● **WORK TO COMPLETE**
Which lines in the material below contain the word "Where"? Gather every one of them and copy each line in full.

● **PROVIDED RECORDS**
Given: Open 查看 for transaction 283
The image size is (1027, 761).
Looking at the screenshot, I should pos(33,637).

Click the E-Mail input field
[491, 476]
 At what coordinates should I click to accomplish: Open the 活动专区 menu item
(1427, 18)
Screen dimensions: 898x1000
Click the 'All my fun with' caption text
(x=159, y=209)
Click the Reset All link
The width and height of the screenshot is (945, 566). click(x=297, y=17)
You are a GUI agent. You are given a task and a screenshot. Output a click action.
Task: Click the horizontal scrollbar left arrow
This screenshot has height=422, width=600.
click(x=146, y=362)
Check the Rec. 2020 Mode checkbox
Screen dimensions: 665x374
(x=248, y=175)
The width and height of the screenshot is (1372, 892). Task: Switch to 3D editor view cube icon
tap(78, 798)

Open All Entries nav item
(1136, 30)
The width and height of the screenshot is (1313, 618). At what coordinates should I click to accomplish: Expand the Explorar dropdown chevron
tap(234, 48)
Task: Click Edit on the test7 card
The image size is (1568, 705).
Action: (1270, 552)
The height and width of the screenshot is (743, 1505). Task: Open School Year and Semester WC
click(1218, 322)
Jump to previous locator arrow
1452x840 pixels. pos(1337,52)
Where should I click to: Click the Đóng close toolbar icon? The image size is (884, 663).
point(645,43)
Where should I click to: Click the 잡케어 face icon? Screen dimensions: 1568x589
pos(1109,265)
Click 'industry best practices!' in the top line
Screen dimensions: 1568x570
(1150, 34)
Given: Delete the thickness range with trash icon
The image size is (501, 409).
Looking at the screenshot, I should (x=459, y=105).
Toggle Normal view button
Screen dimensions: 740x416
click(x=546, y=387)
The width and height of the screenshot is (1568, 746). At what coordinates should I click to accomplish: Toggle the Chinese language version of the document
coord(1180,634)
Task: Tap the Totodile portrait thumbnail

● **RESPONSE TO THIS EXERCISE**
Where should I click to: Click the Đóng close toolbar icon? The image size is (884, 663).
Where should I click to: Click the 잡케어 face icon? Screen dimensions: 1568x589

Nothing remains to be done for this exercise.